Vous êtes aussi autrice. Comment vos recherches sur la bande dessinée québécoise et Montréal influence-t-elle votre travail créatif?
Je conçois mon approche de la création littéraire et mes recherches comme un seul et même mouvement. Pour moi, c’est la question des lieux et du rapport que nous entretenons toutes et tous avec eux qui m’intéressent. De quelle manière le lieu où l’on habite se dépose en nous? Dans mon roman, j’ai décidé de parler d’un quartier que je ne connais que par les récits qui m’ont été racontés: Cartierville. C’est le quartier où la maison familiale des Charland était située et elle était également à deux pas du Parc Belmont. La question qui a alors guidé mon écriture était la suivante: quelle est l’expérience d’habiter tout près d’une fête foraine quand notre vie de famille est particulièrement tragique?

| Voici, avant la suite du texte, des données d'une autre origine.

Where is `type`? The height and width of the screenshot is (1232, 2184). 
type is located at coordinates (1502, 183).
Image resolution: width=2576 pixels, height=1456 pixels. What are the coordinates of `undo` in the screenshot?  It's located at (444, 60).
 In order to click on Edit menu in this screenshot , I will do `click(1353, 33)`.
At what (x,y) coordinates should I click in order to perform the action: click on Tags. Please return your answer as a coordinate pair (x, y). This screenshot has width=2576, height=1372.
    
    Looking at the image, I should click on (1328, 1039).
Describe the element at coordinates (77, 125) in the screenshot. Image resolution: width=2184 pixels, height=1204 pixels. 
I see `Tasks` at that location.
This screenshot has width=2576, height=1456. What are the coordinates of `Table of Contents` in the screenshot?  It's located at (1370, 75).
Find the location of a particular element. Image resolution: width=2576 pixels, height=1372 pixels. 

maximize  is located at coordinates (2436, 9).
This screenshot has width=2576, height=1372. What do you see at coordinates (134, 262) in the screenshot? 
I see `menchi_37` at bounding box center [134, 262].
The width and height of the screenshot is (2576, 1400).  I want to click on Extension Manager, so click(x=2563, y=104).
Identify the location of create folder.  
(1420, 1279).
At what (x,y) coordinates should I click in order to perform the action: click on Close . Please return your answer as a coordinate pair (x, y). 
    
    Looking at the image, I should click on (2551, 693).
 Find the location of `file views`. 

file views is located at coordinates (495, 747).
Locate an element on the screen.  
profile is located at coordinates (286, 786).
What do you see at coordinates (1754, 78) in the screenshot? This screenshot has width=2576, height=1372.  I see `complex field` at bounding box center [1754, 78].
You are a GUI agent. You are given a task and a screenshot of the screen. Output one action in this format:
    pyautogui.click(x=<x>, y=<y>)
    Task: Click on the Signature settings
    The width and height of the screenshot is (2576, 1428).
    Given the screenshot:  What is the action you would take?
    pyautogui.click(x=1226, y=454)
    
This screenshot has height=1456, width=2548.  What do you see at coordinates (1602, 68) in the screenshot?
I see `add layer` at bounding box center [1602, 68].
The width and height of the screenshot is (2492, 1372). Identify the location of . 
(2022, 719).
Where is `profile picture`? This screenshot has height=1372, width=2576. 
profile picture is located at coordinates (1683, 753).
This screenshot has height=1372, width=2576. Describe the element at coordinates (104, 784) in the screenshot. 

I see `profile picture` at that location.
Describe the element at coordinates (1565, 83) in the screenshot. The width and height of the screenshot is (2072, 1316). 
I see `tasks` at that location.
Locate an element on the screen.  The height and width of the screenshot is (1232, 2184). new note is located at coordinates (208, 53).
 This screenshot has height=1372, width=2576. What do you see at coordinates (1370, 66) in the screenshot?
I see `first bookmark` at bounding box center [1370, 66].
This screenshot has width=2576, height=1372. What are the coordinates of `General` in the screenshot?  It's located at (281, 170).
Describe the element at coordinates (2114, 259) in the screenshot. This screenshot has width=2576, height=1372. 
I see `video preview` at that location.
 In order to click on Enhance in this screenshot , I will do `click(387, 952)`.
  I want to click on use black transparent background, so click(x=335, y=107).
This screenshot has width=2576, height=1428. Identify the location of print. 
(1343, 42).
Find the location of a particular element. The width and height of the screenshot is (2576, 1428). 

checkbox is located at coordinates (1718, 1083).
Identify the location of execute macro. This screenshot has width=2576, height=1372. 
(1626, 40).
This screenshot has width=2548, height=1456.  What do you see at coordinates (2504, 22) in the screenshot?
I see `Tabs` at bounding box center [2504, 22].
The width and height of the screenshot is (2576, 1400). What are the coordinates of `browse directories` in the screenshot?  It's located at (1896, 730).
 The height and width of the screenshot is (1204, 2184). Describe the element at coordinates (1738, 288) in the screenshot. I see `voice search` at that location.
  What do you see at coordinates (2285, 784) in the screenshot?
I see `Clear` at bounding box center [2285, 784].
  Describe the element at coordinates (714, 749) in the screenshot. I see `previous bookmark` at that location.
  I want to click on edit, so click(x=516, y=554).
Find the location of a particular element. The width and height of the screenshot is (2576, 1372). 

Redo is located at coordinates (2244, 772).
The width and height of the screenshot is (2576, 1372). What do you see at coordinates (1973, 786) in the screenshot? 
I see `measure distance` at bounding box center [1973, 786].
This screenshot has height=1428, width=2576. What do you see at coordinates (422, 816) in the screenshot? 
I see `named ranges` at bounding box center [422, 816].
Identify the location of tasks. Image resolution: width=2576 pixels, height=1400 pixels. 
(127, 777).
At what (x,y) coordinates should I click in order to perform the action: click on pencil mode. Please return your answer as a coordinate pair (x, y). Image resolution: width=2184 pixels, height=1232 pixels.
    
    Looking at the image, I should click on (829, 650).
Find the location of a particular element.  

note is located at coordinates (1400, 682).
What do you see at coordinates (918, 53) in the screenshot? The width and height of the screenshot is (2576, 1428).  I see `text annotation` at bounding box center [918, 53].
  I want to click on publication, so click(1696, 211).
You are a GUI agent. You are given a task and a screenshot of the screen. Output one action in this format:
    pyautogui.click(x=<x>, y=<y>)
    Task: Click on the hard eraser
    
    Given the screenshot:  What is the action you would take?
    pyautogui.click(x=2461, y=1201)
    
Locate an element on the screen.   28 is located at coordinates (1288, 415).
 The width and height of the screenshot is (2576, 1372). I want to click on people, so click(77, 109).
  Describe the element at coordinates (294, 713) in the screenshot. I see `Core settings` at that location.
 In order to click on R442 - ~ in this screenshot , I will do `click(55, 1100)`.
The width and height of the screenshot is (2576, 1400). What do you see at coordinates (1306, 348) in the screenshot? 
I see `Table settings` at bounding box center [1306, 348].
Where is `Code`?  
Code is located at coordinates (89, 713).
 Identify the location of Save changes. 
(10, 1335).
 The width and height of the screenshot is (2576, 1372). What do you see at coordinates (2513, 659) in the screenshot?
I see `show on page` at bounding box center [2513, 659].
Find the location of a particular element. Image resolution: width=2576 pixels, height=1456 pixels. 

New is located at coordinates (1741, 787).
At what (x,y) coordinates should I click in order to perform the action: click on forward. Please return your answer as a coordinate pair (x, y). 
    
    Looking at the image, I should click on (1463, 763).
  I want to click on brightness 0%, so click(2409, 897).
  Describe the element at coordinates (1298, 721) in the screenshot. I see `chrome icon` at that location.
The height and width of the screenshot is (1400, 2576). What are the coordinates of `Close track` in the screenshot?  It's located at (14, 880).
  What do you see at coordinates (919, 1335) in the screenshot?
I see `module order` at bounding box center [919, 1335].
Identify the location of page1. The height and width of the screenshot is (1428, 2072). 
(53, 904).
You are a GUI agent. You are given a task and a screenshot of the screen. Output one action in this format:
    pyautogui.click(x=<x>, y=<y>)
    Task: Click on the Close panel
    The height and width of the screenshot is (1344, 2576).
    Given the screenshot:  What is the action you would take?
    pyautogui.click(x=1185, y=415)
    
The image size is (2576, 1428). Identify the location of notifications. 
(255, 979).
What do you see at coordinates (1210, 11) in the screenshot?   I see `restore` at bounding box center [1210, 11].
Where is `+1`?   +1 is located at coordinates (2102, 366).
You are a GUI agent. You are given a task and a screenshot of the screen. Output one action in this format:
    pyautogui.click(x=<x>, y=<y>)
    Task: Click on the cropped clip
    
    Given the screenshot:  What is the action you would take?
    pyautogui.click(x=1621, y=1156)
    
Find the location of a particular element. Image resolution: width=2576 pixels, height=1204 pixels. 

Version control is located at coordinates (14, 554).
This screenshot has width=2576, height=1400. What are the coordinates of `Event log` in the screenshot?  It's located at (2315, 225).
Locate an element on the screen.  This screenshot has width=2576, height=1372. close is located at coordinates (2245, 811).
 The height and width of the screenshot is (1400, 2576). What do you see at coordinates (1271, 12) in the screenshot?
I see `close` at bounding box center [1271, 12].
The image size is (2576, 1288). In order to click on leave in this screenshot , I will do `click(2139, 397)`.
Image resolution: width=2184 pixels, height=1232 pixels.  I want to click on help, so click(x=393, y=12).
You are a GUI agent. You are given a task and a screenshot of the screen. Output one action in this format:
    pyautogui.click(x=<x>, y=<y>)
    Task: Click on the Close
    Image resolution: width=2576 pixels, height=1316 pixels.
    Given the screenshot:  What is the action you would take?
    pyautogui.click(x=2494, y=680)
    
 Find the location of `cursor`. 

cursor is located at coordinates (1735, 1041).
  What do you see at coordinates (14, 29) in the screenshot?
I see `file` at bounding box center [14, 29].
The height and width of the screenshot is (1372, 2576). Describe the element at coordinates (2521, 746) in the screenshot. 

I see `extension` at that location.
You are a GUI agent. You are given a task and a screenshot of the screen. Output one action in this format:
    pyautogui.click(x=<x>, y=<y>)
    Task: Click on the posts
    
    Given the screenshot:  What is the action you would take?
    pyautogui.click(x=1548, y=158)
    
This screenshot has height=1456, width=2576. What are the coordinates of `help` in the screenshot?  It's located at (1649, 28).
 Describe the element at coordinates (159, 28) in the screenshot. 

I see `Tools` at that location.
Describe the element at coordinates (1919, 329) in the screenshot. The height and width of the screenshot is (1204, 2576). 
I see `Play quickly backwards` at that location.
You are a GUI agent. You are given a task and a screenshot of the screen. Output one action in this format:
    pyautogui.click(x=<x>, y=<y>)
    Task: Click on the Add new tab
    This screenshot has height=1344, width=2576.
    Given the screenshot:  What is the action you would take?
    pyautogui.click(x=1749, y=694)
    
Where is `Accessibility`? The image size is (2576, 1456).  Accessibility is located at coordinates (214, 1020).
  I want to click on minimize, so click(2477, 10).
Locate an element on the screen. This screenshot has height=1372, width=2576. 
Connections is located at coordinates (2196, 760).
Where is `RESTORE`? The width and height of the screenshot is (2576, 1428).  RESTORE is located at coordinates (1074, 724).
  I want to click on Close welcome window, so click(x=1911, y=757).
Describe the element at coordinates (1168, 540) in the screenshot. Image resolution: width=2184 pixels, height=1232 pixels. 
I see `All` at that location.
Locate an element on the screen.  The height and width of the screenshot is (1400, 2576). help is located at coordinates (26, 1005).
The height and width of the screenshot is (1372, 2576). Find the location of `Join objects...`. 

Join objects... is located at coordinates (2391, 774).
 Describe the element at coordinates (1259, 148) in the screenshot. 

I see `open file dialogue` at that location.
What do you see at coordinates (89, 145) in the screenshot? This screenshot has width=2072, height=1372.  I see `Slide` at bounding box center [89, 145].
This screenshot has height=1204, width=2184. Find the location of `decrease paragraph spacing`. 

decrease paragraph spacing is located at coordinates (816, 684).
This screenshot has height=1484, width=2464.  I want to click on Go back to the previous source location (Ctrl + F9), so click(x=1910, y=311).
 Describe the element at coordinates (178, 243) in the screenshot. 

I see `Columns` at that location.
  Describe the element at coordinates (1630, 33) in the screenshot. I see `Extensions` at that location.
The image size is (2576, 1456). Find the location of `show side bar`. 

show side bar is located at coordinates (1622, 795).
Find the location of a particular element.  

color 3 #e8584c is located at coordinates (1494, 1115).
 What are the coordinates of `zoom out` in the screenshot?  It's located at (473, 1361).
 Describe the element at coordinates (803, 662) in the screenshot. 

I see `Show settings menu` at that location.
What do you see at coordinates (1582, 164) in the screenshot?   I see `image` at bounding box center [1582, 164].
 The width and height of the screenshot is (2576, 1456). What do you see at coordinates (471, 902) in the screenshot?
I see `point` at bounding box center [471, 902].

Une journée parfaite à Montréal?
Une petite promenade dans le bois Summit en matinée pour prendre l’air. Ensuite, aller me promener en vélo sur la piste cyclable qui longe le fleuve, m’arrêter pour observer les surfeur·euses à la Vague à Guy, puis aboutir au Parc du Canal Lachine. Lire un peu sur le bord de l’eau en après-midi. Aller rejoindre des amis pour l’apéro au Verdun Beach.
3 symboles incontournables?
La Croix du Mont-Royal
Le Orange Julep
Les escaliers extérieurs en fer forgé
Quartier préféré?
Côte-des-Neiges (mon quartier depuis 15 ans)
Ouvrages de référence sur la bande dessinée québécoises et les représentations de la ville:
- Anna Giaufret (2021), Montréal dans les bulles : représentations de l’espace urbain et du français parlé montréalais dans la bande dessinée, Presses de l'Université Laval, 288 p.
- Michel Viau (2021), BDQ. Tome 1: Les origines à 1968, Station T, 400 p.
- Michel Viau (2022), BDQ. Tome 2: Le printemps de la bande dessinée québécoise : de 1968 à 1976, Station T, 464 p.
- Philippe Rioux (2022), Alter Ego: Le genre superhéroïque dans la BD au Québec (1968-1995), Presses de l'Université de Montréal, 368 p.
- Carmélie Jacob et Catherine Saouter (dir.) (2018), «La bande dessinée québécoise», dossier de la revue Voix et Images, vol. 43, no 2.